In June of 2014, Adobe released it's largest update to Photoshop since migrating to the Creative Cloud subscription model. Amidst the host of new features and updates is a very interesting new selection feature; the Focus Area Selection. The intent of this feature is to allow automated selections of elements within an image that are in focus. This is a unique method of creating a selection because other selection tools rely on contrast, edge detection or color information. This feature searches for pixels that are in focus. This idea opens up new selection possibilities that would be difficult to perform previously. Let's take a look at an example.
1. Open an Image
Grab an image, preferably one that has a shallow depth of field so there is a clear difference between the in-focus elements and the out of focus elements. You can download our image to follow along, or use one of your own.
2. Consider the Selection Options
The composition of this image would make it difficult to get a crisp selection around the central flower group with other automated tools. The Quick Selection Tool will follow along the edges of the background, and there's not enough difference in hue for the Color Range tool to work effectively. The Magnetic Lasso tool might be an option, and the Pen Tool is also reliable, but both require careful manual entry and can be fairly time consuming.
3. The New Focus Area Selection
Instead we will use the new CC 2014 feature, Focus Area selection. Go to Select > Focus Area.
Photoshop launches the Focus Area dialogue box and applies Auto settings for the In-Focus Range and Image Noise Level. The image also shows the result of that selection.
The Auto settings are good, but not perfect. Adjust the In-Focus Range slider to get a better edge and clean up some of the stray selection areas. We used a setting of 2.05.
The small brush icon on the left allow for further refinement of the selection edge. Use this Focus Area Add Tool (E) to brush over ares that should be included in the selection, like the branch along the bottom right. Then use the Focus Area Subtract Tool (E) to remove stray selection areas and small holes in the group of flowers where the background peeks through. Remember, tapping the Left ([) and Right (]) Bracket keys will adjust size of the tool's tip.
Press the Refine Edge button to close the Focus Area box and move on to the Refine Edge settings. Use theses to further adjust the smaller details of the selection edge. We checked the Smart Radius option and set the radius to 2.3 px. Then we set the Smooth to 6 and Feather to 0.5
Press the OK button and Photoshop returns to the regular workspace with a beautiful, tight selection around the flowers that are in focus!
4. Other Image Edits
At this point, the functionality of the new selection feature is complete and you are encouraged to continue on with this selection as you see fit. We will quickly run through the steps we took to generate our final image.
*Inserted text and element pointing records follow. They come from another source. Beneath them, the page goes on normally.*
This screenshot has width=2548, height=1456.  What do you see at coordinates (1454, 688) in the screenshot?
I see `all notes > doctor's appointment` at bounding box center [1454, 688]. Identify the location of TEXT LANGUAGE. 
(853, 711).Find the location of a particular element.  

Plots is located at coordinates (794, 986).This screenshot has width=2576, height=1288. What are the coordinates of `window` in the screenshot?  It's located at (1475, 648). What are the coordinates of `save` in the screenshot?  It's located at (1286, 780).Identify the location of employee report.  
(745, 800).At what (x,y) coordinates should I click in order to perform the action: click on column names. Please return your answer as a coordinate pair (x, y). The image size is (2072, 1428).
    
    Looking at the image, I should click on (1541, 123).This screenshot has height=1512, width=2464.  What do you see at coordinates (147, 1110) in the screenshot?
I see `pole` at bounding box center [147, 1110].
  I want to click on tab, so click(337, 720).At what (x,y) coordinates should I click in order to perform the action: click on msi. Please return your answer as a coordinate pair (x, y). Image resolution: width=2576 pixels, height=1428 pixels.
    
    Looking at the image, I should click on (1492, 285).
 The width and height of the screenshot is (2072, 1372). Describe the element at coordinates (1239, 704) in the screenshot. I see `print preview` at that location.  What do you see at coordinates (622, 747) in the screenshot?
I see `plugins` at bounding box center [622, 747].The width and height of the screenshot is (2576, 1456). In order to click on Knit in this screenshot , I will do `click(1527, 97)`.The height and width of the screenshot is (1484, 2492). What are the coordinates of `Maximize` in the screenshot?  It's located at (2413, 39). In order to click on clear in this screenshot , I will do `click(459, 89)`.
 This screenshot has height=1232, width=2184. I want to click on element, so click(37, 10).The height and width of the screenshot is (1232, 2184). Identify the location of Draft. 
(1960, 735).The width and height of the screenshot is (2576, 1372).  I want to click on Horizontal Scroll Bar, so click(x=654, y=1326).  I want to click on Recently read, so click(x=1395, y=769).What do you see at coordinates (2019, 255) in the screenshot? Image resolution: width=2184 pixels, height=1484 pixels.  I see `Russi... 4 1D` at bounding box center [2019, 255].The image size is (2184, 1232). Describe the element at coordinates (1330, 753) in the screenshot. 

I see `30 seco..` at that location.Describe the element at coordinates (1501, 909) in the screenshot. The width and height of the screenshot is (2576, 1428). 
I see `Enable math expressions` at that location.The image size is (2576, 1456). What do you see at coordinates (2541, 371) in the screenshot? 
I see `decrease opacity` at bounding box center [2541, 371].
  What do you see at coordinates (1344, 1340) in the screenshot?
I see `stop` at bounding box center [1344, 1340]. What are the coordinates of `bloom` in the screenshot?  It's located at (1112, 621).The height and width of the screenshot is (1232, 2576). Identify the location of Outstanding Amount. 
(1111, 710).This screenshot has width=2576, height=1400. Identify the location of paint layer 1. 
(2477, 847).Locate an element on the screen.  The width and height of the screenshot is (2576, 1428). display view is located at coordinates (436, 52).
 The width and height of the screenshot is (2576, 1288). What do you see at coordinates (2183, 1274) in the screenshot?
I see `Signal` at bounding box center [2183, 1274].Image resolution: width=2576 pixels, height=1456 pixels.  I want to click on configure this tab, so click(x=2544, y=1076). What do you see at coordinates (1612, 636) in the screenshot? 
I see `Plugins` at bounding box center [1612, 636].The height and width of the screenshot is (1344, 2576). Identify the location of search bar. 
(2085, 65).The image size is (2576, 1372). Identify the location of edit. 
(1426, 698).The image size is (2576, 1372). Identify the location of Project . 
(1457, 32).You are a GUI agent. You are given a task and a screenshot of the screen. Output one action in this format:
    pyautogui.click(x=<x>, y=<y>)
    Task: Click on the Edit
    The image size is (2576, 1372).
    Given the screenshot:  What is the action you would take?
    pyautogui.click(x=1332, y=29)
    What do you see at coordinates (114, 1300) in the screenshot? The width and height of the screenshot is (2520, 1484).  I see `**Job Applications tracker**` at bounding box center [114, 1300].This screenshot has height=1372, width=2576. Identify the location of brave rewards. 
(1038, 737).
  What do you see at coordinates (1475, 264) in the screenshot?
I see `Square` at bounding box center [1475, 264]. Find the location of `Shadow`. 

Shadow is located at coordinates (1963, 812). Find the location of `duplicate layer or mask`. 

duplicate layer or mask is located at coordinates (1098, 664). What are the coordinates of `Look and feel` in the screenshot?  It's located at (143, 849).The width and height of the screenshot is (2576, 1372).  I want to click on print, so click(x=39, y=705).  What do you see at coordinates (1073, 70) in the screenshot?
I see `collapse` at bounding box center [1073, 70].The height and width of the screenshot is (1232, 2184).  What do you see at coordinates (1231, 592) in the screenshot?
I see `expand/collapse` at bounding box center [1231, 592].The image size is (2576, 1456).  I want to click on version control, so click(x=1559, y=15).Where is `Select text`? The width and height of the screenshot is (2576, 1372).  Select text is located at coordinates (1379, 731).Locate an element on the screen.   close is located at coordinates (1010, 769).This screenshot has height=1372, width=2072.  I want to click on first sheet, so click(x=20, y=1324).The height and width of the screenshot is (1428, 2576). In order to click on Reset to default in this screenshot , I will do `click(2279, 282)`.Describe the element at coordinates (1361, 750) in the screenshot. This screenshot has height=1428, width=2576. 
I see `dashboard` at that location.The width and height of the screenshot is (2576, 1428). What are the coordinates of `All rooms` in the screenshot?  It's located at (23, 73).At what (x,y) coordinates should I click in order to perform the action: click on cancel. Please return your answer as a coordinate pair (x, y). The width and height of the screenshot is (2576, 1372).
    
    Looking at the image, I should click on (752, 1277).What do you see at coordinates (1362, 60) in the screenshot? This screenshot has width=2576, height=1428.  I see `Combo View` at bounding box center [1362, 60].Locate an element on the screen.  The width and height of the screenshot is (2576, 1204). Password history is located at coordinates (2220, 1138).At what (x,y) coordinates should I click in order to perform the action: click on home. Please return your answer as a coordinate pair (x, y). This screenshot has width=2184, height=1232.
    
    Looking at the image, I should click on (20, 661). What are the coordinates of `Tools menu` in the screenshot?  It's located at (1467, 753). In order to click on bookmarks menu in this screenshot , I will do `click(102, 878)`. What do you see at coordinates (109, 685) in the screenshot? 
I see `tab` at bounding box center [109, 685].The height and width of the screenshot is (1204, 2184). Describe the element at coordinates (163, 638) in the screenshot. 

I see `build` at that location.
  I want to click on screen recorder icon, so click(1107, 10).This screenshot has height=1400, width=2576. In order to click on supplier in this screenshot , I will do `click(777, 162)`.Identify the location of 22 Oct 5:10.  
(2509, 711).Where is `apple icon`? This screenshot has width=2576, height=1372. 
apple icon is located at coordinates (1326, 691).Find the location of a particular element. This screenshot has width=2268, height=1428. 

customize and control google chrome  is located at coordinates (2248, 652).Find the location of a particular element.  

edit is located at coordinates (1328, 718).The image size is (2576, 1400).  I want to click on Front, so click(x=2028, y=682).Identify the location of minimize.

Create a copy of the Background layer by going to Layer > Duplicate Layer. Then use the selection as a layer mask on the new layer by pressing the Add Layer Mask icon at the foot of the Layers panel.
Add a Hue/Saturation Adjustment layer directly over the Background layer. Reduce the Saturation to -48 and increase the Lightness to 15. This will result in a brighter, duller background area that will further accentuate the focal flowers.
Target the Background copy layer and go to Filter > Camera Raw Filter. Set the Clarity slider to +30 and the Vibrance slider to +27.
It's That Easy!
And now you are done! Look how easy it was to generate a tight, usable selection around a focal are in an image. Admittedly, this feature has some very specific applications, but it's a great addition to have for a more well rounded suite of selection options.
Background desaturation is a fairly strong choice when modifying photos, so always approach with caution. This has simply been used to demonstrate this awesome new feature!